Mlliyet Milliyet Blog Milliyet Blog
 
Facebook Connect
Blog Kategorileri
 

22 Haziran '16

 
Kategori
Hamilelik Öncesi
 

Mercimekle Tanışıyoruz:)

(2014 yılının başlarında hamile kaldığımda hafta hafta yaşadıklarımı yazmaya başlamıştım. Şimdi bebeğim 18 aylık, ilk andan itibaren heyecanlı, mutlu, kaygılı, hiç bitmeyen bir serüven. Bu yüzden gecikmeli de olsa anne adaylarıyla yaşadıklarımı paylaşmak istiyorum.)

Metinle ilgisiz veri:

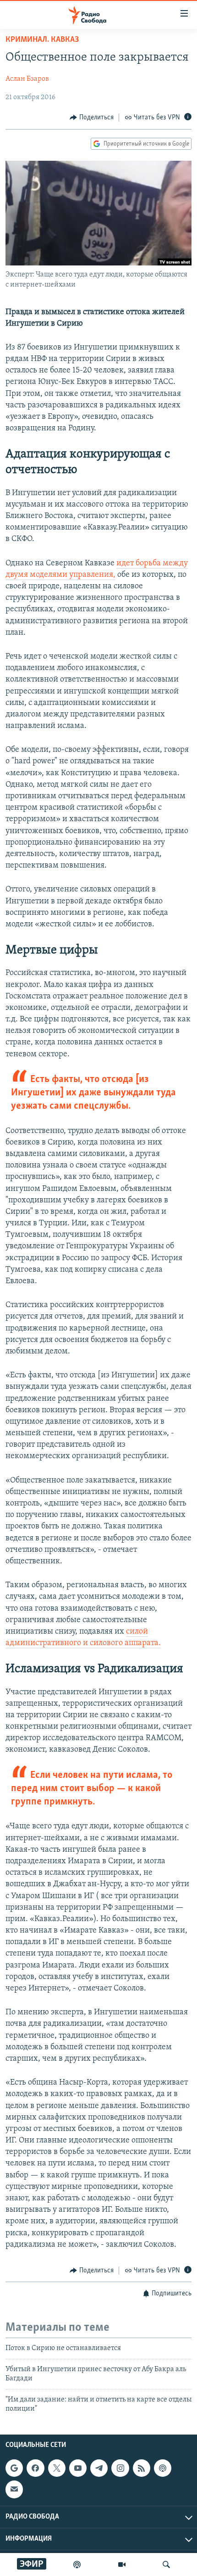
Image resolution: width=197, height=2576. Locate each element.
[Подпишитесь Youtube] (78, 2468)
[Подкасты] (162, 2468)
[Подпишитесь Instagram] (120, 2468)
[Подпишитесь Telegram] (99, 2468)
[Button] (92, 118)
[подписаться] (14, 2489)
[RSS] (141, 2468)
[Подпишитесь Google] (14, 2468)
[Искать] (166, 2564)
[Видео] (122, 2564)
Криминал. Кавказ (42, 40)
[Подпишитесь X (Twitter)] (57, 2468)
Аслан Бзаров (27, 79)
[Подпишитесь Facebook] (35, 2468)
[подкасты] (77, 2564)
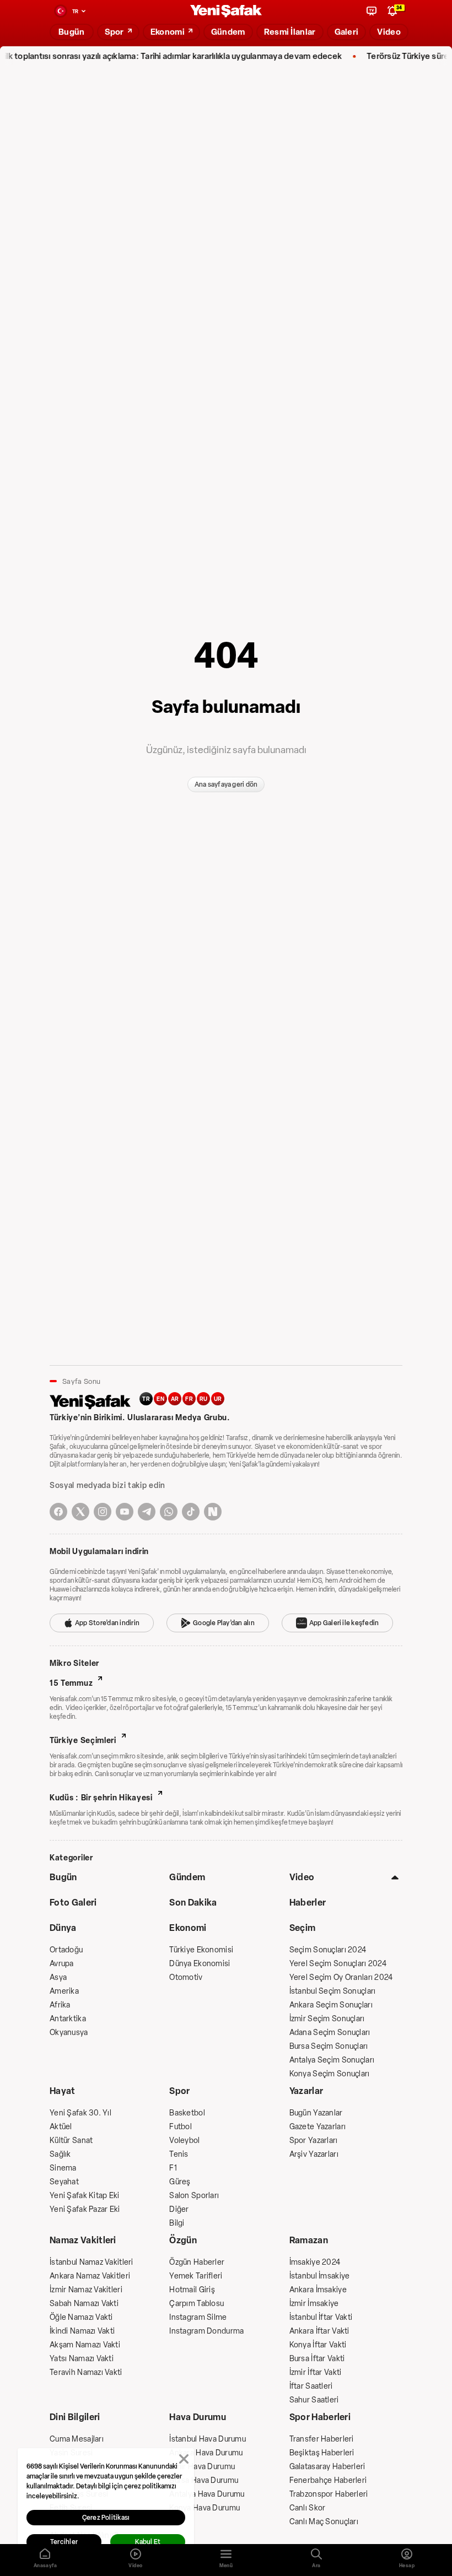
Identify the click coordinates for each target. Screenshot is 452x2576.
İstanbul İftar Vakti (321, 2317)
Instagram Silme (198, 2317)
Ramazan (308, 2240)
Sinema (63, 2168)
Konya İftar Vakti (318, 2345)
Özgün (183, 2240)
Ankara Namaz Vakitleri (90, 2276)
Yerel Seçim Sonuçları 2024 (337, 1963)
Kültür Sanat (71, 2140)
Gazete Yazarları (317, 2126)
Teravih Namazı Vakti (86, 2372)
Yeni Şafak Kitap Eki (85, 2195)
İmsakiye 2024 (315, 2262)
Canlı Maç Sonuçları (323, 2521)
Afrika (60, 2005)
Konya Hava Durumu (204, 2508)
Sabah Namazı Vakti (84, 2303)
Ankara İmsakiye (318, 2289)
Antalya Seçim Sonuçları (331, 2060)
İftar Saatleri (311, 2386)
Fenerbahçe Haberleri (328, 2480)
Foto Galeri (73, 1902)
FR (189, 1399)
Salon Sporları (194, 2195)
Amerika (64, 1991)
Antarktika (68, 2018)
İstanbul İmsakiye (319, 2276)
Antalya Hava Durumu (206, 2494)
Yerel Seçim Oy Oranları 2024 (341, 1977)
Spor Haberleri (320, 2417)
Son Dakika (193, 1902)
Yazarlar (306, 2091)
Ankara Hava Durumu (206, 2453)
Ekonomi (187, 1927)
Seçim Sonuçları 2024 (328, 1950)
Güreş (179, 2182)
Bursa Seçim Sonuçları (328, 2046)
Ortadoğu (66, 1950)
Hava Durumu (197, 2417)
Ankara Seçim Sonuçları (331, 2005)
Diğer (179, 2209)
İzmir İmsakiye (314, 2303)
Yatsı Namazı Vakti (82, 2358)
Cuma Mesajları (77, 2439)
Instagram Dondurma (206, 2331)
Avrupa (62, 1963)
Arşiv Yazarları (313, 2154)
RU (204, 1399)
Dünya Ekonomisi (199, 1963)
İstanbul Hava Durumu (207, 2439)
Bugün (63, 1877)
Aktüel (61, 2126)
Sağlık (60, 2154)
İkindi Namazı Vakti (82, 2331)
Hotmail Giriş (192, 2289)
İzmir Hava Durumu (202, 2466)
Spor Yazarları (313, 2140)
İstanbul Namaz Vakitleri (91, 2262)
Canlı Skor (307, 2508)
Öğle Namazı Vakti (81, 2317)
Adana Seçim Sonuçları (329, 2032)
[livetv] (371, 11)
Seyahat (64, 2182)
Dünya (63, 1927)
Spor (179, 2091)
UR (218, 1399)
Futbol (180, 2126)
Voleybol (184, 2140)
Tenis (178, 2154)
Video (302, 1877)
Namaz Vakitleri (83, 2240)
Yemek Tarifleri (195, 2276)
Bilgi (176, 2223)
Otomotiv (185, 1977)
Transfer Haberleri (321, 2439)
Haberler (307, 1902)
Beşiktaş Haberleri (321, 2453)
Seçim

Doktor Cantuğ Bey'le ikinci randevumuz. Aslında benim için üçüncü randevu. Yaklaşık bir yıl önce kendisine gitmiş, muayene olmuş ve gerekli testleri yaptırmıştım. Eskişehir Acıbadem'de çalışıyor. Ve ben en baştan beri hamile kalırsam orada doğum yapmak isterim diye düşünüyordum. Doktorumu seçmemde en önemli etken normal doğum yanlısı olması. Kendisine daha önce giden bir arkadaşımdan ve basına verdiği röportajlardan bunu biliyorum ve ben de normal doğum yapmak istiyorum. Nedeni sezeryandan korkmam filan değil. Sadece bunu istiyorum, epiduralsiz, sezeryansiz her anını yaşayarak, hissederek bebeğimi doğurmak istiyorum. Ancak farkındayım ki; bebeğim nasıl isterse öyle gelecek. Belki pozisyonu uygun olmayacak, belki yeterli açılma olmayacak, belki bambaşka faktörler girecek araya ve sezeryan kaçınılmaz olacak. Ne olursa olsun, sağlıklı gelmesi en büyük önceliğim. Neyse daha sekiz ay var önümüzde, yaşayıp göreceğiz hep birlikte.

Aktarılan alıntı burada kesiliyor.